What to do: If a line below includes the string "computer", copy it.

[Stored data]
=== Begin Enclosure ===

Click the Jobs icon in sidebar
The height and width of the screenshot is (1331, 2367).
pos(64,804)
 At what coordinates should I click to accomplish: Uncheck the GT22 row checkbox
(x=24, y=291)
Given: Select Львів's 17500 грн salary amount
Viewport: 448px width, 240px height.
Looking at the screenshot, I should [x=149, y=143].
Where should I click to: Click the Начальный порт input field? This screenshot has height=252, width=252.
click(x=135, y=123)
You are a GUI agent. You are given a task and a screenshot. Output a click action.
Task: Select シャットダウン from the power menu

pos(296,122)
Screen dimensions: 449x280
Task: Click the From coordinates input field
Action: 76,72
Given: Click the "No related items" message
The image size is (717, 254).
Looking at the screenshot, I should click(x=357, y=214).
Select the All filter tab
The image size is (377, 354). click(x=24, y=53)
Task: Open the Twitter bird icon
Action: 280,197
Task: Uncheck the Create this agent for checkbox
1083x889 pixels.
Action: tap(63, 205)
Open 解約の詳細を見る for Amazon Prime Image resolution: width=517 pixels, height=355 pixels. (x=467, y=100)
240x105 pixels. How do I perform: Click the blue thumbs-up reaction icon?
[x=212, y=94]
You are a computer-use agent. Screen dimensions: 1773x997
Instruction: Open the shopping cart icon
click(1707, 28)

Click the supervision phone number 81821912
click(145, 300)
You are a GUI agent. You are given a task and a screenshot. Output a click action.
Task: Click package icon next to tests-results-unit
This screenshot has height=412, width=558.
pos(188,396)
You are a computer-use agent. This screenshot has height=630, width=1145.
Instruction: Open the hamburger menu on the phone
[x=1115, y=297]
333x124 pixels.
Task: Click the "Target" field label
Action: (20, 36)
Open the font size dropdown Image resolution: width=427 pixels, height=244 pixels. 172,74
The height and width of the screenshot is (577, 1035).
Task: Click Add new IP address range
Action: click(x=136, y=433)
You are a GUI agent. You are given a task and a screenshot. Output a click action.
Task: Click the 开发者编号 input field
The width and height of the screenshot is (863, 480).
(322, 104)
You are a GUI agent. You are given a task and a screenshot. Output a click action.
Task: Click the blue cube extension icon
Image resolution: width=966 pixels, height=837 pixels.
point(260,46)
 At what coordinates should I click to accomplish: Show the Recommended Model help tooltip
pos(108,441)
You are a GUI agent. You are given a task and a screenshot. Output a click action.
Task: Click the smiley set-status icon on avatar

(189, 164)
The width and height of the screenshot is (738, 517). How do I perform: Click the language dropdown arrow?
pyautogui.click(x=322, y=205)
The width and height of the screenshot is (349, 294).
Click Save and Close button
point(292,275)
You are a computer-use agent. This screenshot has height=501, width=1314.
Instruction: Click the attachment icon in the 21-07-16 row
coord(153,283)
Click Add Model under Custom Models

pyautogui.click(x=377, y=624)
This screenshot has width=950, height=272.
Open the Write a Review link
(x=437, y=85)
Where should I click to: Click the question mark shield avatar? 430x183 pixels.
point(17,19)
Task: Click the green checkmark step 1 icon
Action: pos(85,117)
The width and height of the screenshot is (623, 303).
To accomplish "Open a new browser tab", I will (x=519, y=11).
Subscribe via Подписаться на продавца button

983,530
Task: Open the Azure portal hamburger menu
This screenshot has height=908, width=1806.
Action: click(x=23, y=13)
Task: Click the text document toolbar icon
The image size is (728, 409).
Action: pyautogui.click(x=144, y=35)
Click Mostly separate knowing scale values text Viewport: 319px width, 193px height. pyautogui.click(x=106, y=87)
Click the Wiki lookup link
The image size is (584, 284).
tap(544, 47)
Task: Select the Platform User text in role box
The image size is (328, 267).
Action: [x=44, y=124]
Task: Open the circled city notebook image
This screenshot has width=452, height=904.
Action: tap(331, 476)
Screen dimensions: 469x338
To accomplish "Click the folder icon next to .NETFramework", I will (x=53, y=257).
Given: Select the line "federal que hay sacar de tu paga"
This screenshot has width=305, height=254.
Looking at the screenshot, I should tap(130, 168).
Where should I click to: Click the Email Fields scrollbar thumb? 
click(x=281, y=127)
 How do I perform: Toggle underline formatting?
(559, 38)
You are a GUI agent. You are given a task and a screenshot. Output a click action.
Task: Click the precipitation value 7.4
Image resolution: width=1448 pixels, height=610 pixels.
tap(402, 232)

=== End Enclosure ===

Answer to the problem:
You are a computer-use agent. Screen dimensions: 1773x997
You are a computer-use agent. This screenshot has height=630, width=1145.
You are a computer-use agent. This screenshot has height=501, width=1314.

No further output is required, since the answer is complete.